By analyzing existing cross correlation between Columbia Banking System and BancFirst, you can compare the effects of market volatilities on Columbia Banking and BancFirst and check how they will diversify away market risk if combined in the same portfolio for a given time horizon. You can also utilize pair trading strategies of matching a long position in Columbia Banking with a short position of BancFirst. Check out your portfolio center. Please also check ongoing floating volatility patterns of Columbia Banking and BancFirst.
Diversification Opportunities for Columbia Banking and BancFirst
0.93 | Correlation Coefficient |
Almost no diversification
The 3 months correlation between Columbia and BancFirst is 0.93. Overlapping area represents the amount of risk that can be diversified away by holding Columbia Banking System and BancFirst in the same portfolio, assuming nothing else is changed. The correlation between historical prices or returns on BancFirst and Columbia Banking is a relative statistical measure of the degree to which these equity instruments tend to move together. The correlation coefficient measures the extent to which returns on Columbia Banking System are associated (or correlated) with BancFirst. Values of the correlation coefficient range from -1 to +1, where. The correlation of zero (0) is possible when the price movement of BancFirst has no effect on the direction of Columbia Banking i.e., Columbia Banking and BancFirst go up and down completely randomly.
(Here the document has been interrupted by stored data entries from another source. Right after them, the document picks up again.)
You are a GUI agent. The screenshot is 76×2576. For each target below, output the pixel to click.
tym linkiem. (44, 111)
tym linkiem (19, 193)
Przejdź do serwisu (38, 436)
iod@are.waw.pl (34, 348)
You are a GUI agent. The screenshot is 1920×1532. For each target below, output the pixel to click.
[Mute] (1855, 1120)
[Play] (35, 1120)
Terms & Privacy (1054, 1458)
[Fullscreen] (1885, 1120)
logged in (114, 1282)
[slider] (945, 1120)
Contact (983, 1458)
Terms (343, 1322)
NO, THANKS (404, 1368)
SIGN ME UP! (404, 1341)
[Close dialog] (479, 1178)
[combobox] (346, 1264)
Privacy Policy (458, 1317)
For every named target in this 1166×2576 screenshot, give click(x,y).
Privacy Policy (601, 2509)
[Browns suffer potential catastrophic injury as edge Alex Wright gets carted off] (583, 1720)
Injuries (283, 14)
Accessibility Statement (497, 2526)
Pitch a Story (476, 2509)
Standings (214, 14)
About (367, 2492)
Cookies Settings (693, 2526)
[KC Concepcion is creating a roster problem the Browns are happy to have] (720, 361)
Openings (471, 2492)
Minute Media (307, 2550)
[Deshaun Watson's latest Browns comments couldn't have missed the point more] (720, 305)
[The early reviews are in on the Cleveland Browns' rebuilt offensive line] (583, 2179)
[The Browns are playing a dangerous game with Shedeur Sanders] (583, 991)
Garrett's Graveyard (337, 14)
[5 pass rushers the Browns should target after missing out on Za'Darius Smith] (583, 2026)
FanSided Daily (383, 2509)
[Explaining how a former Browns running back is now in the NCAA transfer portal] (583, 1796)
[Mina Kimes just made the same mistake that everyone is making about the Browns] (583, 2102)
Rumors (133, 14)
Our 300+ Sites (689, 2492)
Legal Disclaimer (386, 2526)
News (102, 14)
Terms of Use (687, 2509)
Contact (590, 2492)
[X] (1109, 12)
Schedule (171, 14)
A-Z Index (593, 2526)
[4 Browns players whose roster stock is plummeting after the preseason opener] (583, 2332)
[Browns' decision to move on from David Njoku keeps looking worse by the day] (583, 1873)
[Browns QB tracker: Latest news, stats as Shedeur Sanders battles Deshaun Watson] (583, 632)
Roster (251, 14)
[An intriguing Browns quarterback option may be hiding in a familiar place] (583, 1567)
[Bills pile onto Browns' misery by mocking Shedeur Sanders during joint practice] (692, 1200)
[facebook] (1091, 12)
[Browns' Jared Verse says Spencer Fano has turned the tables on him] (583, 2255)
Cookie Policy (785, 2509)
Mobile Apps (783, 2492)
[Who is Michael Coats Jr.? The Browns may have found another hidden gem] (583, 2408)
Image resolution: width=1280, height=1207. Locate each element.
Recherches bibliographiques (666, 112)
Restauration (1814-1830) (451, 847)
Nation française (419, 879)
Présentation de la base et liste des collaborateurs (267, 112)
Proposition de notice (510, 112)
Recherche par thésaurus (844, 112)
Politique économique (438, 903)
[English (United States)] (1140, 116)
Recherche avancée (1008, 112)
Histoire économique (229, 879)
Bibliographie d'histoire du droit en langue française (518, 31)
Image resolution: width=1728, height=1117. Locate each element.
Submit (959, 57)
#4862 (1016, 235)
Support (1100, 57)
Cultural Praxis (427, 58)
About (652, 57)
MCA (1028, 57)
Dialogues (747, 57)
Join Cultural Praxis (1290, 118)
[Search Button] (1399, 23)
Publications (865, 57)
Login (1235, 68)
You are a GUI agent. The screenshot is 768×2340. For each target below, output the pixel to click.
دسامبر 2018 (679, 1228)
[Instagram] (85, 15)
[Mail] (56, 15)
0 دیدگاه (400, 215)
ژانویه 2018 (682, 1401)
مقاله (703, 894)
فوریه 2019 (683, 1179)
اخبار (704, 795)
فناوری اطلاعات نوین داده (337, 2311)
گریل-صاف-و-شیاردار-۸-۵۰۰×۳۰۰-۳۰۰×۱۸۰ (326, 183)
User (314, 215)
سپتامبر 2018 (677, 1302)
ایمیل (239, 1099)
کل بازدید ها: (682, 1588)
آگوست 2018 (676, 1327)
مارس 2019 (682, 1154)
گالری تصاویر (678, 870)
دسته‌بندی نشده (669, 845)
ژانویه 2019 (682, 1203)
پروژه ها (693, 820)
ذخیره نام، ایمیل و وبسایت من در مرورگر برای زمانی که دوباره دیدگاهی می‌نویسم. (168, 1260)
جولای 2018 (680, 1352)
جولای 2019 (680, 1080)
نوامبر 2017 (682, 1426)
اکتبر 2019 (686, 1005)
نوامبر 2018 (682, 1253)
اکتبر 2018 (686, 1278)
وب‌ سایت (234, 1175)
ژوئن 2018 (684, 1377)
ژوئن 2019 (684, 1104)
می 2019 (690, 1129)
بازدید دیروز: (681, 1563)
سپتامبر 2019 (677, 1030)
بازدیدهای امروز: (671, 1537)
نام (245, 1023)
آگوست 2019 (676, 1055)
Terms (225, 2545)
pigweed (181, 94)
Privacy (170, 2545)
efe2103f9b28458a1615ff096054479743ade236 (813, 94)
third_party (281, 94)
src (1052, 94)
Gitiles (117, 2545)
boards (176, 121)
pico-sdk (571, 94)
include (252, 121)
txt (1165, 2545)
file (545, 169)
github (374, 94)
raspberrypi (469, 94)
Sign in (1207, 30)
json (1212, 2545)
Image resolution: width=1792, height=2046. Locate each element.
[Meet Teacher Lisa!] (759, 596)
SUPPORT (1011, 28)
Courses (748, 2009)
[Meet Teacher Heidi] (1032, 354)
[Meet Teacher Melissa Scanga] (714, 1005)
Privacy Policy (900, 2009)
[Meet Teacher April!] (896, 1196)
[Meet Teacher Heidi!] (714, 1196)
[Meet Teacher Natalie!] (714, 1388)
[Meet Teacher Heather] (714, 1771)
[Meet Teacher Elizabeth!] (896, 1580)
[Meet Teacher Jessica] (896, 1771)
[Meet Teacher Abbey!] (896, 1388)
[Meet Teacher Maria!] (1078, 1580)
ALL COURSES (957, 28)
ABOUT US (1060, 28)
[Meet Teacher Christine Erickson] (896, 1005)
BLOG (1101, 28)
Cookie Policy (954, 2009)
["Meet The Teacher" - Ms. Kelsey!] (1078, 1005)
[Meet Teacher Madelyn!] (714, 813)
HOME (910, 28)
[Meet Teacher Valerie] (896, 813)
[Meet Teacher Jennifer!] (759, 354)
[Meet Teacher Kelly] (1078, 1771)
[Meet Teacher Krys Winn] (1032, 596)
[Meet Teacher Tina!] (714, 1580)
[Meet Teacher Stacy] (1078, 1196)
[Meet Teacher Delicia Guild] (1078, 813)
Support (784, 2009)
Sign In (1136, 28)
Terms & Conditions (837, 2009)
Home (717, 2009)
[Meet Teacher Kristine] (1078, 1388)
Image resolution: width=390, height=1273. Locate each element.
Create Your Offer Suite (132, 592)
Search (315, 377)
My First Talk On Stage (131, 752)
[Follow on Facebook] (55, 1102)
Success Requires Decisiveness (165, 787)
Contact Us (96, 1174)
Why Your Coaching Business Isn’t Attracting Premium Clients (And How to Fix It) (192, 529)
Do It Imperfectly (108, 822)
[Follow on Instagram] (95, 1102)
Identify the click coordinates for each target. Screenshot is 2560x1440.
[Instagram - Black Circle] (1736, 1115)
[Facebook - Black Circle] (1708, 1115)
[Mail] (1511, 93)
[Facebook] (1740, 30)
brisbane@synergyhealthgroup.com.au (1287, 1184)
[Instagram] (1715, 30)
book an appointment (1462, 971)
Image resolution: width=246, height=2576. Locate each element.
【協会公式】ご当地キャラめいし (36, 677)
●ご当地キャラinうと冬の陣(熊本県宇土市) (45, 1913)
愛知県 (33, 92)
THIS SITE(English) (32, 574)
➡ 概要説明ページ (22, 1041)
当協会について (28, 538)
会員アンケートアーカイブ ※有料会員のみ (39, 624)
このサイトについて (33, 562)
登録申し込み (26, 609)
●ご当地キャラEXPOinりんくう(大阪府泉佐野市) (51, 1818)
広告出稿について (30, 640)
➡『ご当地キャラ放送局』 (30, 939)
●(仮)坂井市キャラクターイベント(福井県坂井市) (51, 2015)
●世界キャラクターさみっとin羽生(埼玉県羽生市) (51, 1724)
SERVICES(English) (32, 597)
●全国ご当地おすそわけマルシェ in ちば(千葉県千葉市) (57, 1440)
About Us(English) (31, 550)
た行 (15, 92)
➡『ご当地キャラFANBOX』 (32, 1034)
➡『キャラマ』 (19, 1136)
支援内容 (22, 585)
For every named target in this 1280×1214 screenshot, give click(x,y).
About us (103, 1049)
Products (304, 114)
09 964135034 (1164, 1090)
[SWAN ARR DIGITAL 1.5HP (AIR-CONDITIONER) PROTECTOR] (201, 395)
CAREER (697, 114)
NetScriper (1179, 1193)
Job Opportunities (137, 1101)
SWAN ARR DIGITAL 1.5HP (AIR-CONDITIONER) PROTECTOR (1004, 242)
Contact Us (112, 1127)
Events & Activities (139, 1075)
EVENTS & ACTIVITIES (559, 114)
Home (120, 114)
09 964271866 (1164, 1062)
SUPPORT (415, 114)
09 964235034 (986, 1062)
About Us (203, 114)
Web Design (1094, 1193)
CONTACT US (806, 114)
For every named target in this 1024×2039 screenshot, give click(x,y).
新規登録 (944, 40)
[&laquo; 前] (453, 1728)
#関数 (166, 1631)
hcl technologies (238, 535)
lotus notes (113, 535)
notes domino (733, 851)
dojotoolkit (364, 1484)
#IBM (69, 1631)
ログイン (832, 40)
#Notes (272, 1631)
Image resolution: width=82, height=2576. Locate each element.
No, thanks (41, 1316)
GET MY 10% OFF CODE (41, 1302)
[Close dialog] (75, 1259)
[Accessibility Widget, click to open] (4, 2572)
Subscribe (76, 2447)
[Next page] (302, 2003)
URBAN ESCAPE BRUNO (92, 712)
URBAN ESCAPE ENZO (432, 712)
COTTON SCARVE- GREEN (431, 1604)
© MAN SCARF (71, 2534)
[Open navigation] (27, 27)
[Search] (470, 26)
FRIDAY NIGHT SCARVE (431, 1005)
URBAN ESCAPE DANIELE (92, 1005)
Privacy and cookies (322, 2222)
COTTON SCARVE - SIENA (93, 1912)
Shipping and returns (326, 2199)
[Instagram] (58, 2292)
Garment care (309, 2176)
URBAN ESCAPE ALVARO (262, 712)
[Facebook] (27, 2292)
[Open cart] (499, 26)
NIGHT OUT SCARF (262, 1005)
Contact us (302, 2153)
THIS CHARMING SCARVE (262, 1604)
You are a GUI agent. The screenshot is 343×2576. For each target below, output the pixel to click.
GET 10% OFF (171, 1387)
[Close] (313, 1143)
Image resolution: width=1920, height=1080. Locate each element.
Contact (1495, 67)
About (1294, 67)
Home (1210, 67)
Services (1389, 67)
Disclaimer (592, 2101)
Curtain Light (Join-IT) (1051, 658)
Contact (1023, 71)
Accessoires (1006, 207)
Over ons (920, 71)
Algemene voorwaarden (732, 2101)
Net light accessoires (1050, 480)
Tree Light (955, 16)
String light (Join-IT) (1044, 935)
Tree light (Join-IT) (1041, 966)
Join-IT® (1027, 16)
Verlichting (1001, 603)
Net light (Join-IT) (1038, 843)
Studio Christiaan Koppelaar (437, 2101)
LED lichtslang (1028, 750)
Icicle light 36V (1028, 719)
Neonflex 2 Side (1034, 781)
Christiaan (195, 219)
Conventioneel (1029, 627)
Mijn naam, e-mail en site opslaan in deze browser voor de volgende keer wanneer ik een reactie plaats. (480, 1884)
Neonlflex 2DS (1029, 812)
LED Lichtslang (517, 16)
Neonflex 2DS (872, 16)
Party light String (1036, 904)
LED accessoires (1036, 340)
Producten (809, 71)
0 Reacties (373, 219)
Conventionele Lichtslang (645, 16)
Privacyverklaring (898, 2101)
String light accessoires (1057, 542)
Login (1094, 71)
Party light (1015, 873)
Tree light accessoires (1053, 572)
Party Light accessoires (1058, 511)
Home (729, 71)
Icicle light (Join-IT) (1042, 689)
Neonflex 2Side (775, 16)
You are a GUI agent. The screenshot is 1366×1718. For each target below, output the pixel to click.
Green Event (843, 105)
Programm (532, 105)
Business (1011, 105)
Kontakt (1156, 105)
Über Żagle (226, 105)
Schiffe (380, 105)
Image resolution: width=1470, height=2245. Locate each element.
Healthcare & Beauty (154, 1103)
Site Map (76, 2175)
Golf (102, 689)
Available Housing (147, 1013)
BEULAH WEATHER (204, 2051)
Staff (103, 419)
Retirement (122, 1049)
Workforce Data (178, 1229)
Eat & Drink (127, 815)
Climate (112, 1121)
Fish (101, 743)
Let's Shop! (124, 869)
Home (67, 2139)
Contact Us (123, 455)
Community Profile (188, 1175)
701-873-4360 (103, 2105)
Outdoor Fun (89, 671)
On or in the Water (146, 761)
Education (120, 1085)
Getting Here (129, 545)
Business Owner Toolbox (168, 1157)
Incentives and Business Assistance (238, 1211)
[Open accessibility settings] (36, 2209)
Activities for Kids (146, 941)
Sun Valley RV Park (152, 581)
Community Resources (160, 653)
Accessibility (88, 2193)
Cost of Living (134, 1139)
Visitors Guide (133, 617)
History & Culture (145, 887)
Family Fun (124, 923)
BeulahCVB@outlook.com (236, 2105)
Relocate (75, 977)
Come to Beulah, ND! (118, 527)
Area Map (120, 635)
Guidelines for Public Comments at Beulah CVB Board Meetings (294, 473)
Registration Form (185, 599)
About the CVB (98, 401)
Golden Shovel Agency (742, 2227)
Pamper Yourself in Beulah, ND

Pair Corralation between Columbia Banking and BancFirst
Given the investment horizon of 90 days Columbia Banking System is expected to generate 0.89 times more return on investment than BancFirst. However, Columbia Banking System is 1.13 times less risky than BancFirst. It trades about 0.17 of its potential returns per unit of risk. BancFirst is currently generating about 0.14 per unit of risk. If you would invest 2,328 in Columbia Banking System on September 12, 2024 and sell it today you would earn a total of 624.00 from holding Columbia Banking System or generate 26.8% return on investment over 90 days.
Time Period | 3 Months [change] |
Direction | Moves Together |
Strength | Very Strong |
Accuracy | 100.0% |
Values | Daily Returns |
Columbia Banking System vs. BancFirst
Performance |
Timeline |
Columbia Banking System |
BancFirst |
Columbia Banking and BancFirst Volatility Contrast
Predicted Return Density |
Returns |
Pair Trading with Columbia Banking and BancFirst
The main advantage of trading using opposite Columbia Banking and BancFirst positions is that it hedges away some unsystematic risk. Because of two separate transactions, even if Columbia Banking position performs unexpectedly, BancFirst can make up some of the losses. Pair trading also minimizes risk from directional movements in the market. For example, if an entire industry or sector drops because of unexpected headlines, the short position in BancFirst will offset losses from the drop in BancFirst's long position.Columbia Banking vs. Glacier Bancorp | Columbia Banking vs. CVB Financial | Columbia Banking vs. Independent Bank Group | Columbia Banking vs. First Financial Bankshares |
BancFirst vs. Glacier Bancorp | BancFirst vs. BOK Financial | BancFirst vs. First Financial Bancorp | BancFirst vs. First Bancorp |
Check out your portfolio center.Note that this page's information should be used as a complementary analysis to find the right mix of equity instruments to add to your existing portfolios or create a brand new portfolio. You can also try the Price Ceiling Movement module to calculate and plot Price Ceiling Movement for different equity instruments.